Разве ты ленд-лорд?…
Какая разница? Говорю тебе, как человек широких политических взглядов, нам придется торчать здесь и ждать какой-нибудь автомобиль, чтобы разжиться бензином. Можем пока в гольф размяться, — фыркнул Эдвард и принялся перебирать клюшки в бауле. Помимо родословной он унаследовал от рыцарственных предков волевой подбородок, завидную физическую форму и страсть к спортивным достижениям.
Огастес ненавидел любой спорт с тех самых пор, как расшиб колено во время беговой эстафеты на кубок колледжа, и поспешил отмахнуться:
Трава слишком высокая! И вообще, нет ни лунок, ни настроения. Лучше подумай: что стряслось? Неужели в офисе нельзя обеспечить секретность для разработки десятка пропагандистских листовок? Кому пришла дикая идея собрать экспертов из разных ведомств и сослать в захудалую дыру? Наша прислуга осталась в Лондоне, здесь нас никто не встретил, что теперь будет с багажом? — живое воображение мистера Картрайта рисовало картины одна ужаснее другой. — Мы совершено одни среди полей и пашен, зыбучие пески вот-вот поглотят нас, а морской прибой смоет следы. Мы просто исчезнем. Такое постоянно происходит: я целую неделю разбирал материалы о пропавших без вести, когда стажировался в суде. Сотни томов! Считай, повезло, если скелет пропавшего бедолаги находят через много лет и опознают по вставным зубам…
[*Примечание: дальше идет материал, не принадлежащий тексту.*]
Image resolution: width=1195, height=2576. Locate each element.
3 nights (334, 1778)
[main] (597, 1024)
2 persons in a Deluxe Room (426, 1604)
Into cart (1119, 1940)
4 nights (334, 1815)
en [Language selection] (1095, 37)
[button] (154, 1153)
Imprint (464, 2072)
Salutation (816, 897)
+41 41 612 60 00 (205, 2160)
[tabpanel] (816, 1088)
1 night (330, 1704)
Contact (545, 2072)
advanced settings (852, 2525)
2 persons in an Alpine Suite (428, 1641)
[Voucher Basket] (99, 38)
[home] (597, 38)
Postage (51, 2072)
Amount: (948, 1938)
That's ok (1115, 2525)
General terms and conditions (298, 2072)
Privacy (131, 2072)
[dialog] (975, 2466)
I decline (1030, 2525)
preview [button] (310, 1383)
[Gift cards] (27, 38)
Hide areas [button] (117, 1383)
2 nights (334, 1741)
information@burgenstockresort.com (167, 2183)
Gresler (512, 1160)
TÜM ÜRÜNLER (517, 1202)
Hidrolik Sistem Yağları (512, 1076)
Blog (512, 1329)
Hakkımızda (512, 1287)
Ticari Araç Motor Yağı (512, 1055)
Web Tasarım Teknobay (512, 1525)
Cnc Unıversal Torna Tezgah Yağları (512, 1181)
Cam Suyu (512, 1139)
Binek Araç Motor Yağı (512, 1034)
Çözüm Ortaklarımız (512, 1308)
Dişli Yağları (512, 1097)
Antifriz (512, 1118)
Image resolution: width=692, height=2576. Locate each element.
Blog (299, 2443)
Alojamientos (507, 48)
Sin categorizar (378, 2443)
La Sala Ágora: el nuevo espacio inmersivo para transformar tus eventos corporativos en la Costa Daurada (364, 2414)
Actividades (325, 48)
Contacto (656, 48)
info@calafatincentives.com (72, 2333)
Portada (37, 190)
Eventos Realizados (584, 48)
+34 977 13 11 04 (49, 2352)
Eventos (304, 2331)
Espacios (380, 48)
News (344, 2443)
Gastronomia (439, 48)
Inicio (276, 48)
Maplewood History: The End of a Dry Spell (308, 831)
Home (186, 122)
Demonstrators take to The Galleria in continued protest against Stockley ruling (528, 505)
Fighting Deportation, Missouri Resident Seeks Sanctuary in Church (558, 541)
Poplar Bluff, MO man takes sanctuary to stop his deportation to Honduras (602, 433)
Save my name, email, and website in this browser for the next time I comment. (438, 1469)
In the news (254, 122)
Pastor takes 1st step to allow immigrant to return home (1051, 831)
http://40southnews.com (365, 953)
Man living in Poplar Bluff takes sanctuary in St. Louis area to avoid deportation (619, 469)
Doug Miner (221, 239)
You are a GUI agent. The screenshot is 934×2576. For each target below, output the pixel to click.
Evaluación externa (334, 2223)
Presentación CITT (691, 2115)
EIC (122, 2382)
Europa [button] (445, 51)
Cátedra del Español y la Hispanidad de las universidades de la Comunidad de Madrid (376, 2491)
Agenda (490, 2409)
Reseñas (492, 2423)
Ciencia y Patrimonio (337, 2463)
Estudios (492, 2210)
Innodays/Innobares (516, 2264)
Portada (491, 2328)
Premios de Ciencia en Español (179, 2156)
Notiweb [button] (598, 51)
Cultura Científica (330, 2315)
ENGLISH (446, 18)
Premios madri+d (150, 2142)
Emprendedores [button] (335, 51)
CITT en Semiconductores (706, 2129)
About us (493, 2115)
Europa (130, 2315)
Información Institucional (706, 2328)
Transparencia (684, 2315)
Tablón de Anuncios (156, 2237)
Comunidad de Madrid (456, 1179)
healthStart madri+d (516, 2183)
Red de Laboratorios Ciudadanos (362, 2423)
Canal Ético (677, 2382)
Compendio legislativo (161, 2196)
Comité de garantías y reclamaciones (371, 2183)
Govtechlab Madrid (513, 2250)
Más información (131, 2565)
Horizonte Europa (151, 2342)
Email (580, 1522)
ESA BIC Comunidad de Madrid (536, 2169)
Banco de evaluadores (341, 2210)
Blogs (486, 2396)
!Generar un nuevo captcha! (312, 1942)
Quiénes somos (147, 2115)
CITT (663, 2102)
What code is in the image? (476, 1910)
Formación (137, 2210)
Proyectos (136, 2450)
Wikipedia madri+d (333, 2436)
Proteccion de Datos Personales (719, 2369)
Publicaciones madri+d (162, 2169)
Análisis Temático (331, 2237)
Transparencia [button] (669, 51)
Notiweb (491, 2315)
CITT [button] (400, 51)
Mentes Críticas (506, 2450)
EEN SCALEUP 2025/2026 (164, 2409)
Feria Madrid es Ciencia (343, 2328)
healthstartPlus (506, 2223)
Гасси, у нас еще нет вставных зубов. Ты напрасно драматизируешь. Две недели — ровно столько мы здесь пробудем. Ни днем больше! Это всего лишь пари.
Пари? — ахнул Огаст и нервно облизнул пересохшие от ветра и возмущения губы. — Ты заключил очередное дурацкое пари?
По загорелому лицу будущего лорда расплылась самодовольная ухмылка:
Увы, на этот раз обошлось без меня…
Мистер Горринг не видел причин оправдываться — он мог вообще ничего не знать. Но вышло так, что в прошлую субботу он назначил свидание леди Удече на ипподроме и выиграл некоторую сумму. Уже много лет как он взял за правило использовать часть выигрышей для покрытия клубных долгов и решил уточнить, не числятся ли за ним неоплаченные пари. Что греха таить, Эдвард имел слабость биться об заклад в самых разнообразных состояниях, главным среди которых было алкогольное опьянение, и вполне мог запамятовать какой-то мелкий должок.
Он разыскал сэра Эндрю и попросил справиться в закладной книге[4], которую тот хранил лично, как и подобает многолетнему бессменному председателю попечительского совета клуба. Сэр Эндрю Уолтроп, как всякий достопочтенный и влиятельный джентльмен в годах, успел обзавестись целым венцом эксцентричных привычек — например, пользовался для чтения исключительно одной и той же старинной лупой, которая, как на грех, куда-то запропастилась. Поиски обещали быть долгими, а добросердечный сэр Эндрю торопился на парламентское заседание и поэтому позволил просителю пролистать книгу лично.
Разумеется, Горринг беспокоился: суровый устав клуба допускал к закладной книге исключительно председателя, исполнительного секретаря и казначея клуба. Ни к одной из перечисленных должностей Эдвард не имел даже отдаленного отношения! Но сэр Эндрю многозначительно прищурил подслеповатые глаза и изрек:
— Что такое правила, юноша? Джентльмены устанавливают их исключительно для собственного удобства. Значит, что удобно — то и правильно!